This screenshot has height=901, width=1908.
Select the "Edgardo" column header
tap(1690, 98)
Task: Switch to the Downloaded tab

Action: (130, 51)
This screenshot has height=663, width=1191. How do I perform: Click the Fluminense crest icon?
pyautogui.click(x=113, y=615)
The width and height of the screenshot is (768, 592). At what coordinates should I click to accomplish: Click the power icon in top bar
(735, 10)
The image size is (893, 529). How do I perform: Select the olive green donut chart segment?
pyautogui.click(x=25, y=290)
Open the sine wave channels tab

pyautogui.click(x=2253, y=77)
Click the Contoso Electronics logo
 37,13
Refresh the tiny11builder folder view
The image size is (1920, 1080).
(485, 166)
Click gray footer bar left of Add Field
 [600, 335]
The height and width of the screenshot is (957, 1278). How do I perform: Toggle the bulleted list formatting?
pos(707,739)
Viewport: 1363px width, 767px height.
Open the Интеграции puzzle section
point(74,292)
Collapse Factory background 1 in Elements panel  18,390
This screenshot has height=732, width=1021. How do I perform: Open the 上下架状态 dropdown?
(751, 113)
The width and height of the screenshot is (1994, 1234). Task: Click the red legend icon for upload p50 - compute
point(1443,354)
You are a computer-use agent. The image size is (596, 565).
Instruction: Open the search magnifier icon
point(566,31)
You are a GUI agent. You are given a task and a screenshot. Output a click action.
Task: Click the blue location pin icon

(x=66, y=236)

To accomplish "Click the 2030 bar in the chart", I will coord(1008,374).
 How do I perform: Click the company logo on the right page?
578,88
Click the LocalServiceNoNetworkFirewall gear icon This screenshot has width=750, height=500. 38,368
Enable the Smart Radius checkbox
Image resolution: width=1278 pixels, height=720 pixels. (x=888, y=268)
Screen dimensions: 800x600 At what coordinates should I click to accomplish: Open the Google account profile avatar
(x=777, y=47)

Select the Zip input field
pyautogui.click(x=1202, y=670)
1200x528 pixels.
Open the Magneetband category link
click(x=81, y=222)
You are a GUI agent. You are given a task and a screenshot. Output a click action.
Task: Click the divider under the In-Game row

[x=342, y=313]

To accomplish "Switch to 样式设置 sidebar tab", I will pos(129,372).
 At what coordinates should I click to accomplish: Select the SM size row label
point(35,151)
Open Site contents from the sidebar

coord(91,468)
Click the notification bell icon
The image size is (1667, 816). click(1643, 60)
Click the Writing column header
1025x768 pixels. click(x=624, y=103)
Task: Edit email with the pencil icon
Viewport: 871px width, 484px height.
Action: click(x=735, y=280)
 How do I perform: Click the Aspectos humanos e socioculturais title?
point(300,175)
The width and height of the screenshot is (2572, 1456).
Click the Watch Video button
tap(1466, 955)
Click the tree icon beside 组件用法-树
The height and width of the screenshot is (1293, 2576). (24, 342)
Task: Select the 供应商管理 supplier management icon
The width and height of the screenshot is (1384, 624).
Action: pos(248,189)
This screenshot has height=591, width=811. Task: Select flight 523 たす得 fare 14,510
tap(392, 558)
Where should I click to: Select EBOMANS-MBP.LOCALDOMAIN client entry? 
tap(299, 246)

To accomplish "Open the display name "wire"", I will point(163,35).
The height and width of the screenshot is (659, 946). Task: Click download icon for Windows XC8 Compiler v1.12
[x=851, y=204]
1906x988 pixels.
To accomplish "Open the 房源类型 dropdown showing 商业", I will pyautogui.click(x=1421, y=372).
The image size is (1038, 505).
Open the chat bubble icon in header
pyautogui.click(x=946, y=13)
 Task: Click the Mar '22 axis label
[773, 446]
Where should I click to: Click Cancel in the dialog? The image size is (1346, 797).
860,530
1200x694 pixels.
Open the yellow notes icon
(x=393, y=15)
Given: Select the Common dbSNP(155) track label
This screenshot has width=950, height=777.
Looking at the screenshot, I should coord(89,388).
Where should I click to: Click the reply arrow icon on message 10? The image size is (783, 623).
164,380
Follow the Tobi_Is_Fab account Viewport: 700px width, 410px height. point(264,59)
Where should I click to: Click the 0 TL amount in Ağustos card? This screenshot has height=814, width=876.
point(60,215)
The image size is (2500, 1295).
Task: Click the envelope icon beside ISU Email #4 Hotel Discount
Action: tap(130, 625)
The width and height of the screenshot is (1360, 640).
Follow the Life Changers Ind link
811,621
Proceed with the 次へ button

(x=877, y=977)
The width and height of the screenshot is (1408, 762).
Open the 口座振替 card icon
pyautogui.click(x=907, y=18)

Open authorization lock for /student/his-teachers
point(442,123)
- - - - - - -
▸ **Requirements**: Please copy the data exactly, from the line containing "Task: Click the Mar '22 axis label" through the end of the data, both ends included.

▸ **Complete answer**:
 Task: Click the Mar '22 axis label
[773, 446]
Where should I click to: Click Cancel in the dialog? The image size is (1346, 797).
860,530
1200x694 pixels.
Open the yellow notes icon
(x=393, y=15)
Given: Select the Common dbSNP(155) track label
This screenshot has width=950, height=777.
Looking at the screenshot, I should coord(89,388).
Where should I click to: Click the reply arrow icon on message 10? The image size is (783, 623).
164,380
Follow the Tobi_Is_Fab account Viewport: 700px width, 410px height. point(264,59)
Where should I click to: Click the 0 TL amount in Ağustos card? This screenshot has height=814, width=876.
point(60,215)
The image size is (2500, 1295).
Task: Click the envelope icon beside ISU Email #4 Hotel Discount
Action: tap(130, 625)
The width and height of the screenshot is (1360, 640).
Follow the Life Changers Ind link
811,621
Proceed with the 次へ button

(x=877, y=977)
The width and height of the screenshot is (1408, 762).
Open the 口座振替 card icon
pyautogui.click(x=907, y=18)

Open authorization lock for /student/his-teachers
point(442,123)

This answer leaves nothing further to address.